Padre creu na ‘ré’Encarnação (miniconto da ‘es’Crypta)

O padre Sóstennes recebeu a visita da alma do falecido marido da Dona Maria da Encarnação do Perpétuo Desterro, que puxou o seu pé acordando-o no meio da noite e disse:

— “Você sabe que a minha viúva não me assassinou e que ela está presa injustamente. Esse é um segredo de confessionário que você vai ter de quebrar.”

Padre Sóstennes não levou a sério aquela visagem, embora tivesse sentido claramente um puxão em cada um dos seus pés, e procurou esquecer porque um segredo de confessionário não pode ser revelado. Porém, noite-sim-noite-não, a visita e o puxão em pé direito e em pé esquerdo se repetiam com duração de dois ou três minutos. E chegou o momento em que o sono já não vinha facilmente, devido à expectativa do toque mal-assombrado.

Sim, era verdade que a Dona Maria da Encarnação do Perpétuo Desterro (mais conhecida como “Dona Encarnação”) havia revelado em confessionário que não tinha encontrado coragem de correr atrás do marido quando debaixo de uma tempestade na madrugada ele gritou que estava se despedindo da vida e pediu que ela não tentasse impedir o que ele iria fazer naquele momento. Ela, então, que ardia em febre e tinha sido medicada pelo Doutor Caruso, não teve coragem de sair naquela chuva e segurar o companheiro que correu em direção ao poço de água potável onde terminou por se atirar dando fim à própria existência terrestre.

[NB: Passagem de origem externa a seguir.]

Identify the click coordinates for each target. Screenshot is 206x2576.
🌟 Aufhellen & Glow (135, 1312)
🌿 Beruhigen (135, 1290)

Padre Sóstennes soube que a Dona Encarnação havia se tornado ré na comarca criminal, sendo que no dia do sepultamento do marido ela havia se confessado com ele na igrejinha e contou que não era verdade que havia empurrado o marido no poço, embora todos na comunidade soubessem que ela era sempre espancada por ele e gritava dizendo:

— “Um dia você me paga, seu desgraçado.”

Padre Sóstennes não resistiu muito tempo ao peso da consciência e aos puxões cada vez mais fortes nas pontas dos pés sempre acompanhados de uma cobrança na voz do mal-assombrado visitante. E a cobrança era sempre a mesma:

— “Você sabe que a minha viúva não me assassinou e que ela está presa injustamente. Esse é um segredo de confessionário que você vai ter de quebrar.”

Padre Sóstennes entrou em desespero e saiu em busca do médico Doutor Caruso, que atendia vários distritos daquela cidadezinha interiorana e havia sido a testemunha esquecida pelas autoridades, embora Dona Encarnação tivesse repetido seguidamente que (cedo daquela fatídica noite) ele tinha visitado a granja onde o casal habitava até a trágica atitude do marido dela.

Juntos, Padre Sóstennes e Doutor Caruso testemunharam no tribunal do júri e salvaram a coitada viúva da cadeia pesada que ela iria pegar.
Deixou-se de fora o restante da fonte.